WORK ORDER ▸
Each line from the start of the entries through the line that contains "The width and height of the screenshot is (1999, 1061)." should be output exactly, please.

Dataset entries
•••

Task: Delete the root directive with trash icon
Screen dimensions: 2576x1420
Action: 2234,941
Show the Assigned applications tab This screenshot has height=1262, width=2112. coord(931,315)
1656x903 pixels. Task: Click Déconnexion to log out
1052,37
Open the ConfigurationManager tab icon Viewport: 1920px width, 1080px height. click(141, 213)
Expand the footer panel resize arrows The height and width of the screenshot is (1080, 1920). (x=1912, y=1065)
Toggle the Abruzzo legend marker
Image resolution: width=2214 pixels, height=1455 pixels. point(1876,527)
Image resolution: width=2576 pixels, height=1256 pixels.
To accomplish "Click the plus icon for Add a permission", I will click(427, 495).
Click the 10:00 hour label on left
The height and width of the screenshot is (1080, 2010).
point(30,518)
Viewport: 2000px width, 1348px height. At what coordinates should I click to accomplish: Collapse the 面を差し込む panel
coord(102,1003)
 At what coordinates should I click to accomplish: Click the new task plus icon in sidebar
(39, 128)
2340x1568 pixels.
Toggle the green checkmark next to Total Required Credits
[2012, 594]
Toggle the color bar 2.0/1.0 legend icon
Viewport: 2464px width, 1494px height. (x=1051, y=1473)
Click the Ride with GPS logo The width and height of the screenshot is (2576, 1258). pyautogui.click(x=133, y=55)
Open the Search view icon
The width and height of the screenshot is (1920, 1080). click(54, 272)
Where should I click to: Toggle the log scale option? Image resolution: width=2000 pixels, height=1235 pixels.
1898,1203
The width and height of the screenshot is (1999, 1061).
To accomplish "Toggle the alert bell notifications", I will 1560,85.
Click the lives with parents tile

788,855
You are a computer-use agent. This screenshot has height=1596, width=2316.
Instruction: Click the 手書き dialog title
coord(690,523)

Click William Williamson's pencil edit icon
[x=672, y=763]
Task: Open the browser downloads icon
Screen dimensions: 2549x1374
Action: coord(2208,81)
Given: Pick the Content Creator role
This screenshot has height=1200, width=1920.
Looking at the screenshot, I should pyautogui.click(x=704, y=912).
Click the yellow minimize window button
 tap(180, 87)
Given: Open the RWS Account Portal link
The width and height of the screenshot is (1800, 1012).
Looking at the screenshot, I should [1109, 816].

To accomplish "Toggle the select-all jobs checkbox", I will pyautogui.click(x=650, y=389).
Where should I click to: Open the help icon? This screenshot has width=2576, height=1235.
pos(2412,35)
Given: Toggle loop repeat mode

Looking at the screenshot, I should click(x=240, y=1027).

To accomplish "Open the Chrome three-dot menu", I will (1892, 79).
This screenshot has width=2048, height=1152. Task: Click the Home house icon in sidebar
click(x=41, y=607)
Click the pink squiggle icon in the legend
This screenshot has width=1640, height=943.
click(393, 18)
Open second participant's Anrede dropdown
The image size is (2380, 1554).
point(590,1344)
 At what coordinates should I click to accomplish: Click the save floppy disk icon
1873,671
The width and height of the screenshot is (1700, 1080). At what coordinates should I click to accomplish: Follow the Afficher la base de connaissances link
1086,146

•••

YOUR RESPONSE ▸
Task: Delete the root directive with trash icon
Screen dimensions: 2576x1420
Action: 2234,941
Show the Assigned applications tab This screenshot has height=1262, width=2112. coord(931,315)
1656x903 pixels. Task: Click Déconnexion to log out
1052,37
Open the ConfigurationManager tab icon Viewport: 1920px width, 1080px height. click(141, 213)
Expand the footer panel resize arrows The height and width of the screenshot is (1080, 1920). (x=1912, y=1065)
Toggle the Abruzzo legend marker
Image resolution: width=2214 pixels, height=1455 pixels. point(1876,527)
Image resolution: width=2576 pixels, height=1256 pixels.
To accomplish "Click the plus icon for Add a permission", I will click(427, 495).
Click the 10:00 hour label on left
The height and width of the screenshot is (1080, 2010).
point(30,518)
Viewport: 2000px width, 1348px height. At what coordinates should I click to accomplish: Collapse the 面を差し込む panel
coord(102,1003)
 At what coordinates should I click to accomplish: Click the new task plus icon in sidebar
(39, 128)
2340x1568 pixels.
Toggle the green checkmark next to Total Required Credits
[2012, 594]
Toggle the color bar 2.0/1.0 legend icon
Viewport: 2464px width, 1494px height. (x=1051, y=1473)
Click the Ride with GPS logo The width and height of the screenshot is (2576, 1258). pyautogui.click(x=133, y=55)
Open the Search view icon
The width and height of the screenshot is (1920, 1080). click(54, 272)
Where should I click to: Toggle the log scale option? Image resolution: width=2000 pixels, height=1235 pixels.
1898,1203
The width and height of the screenshot is (1999, 1061).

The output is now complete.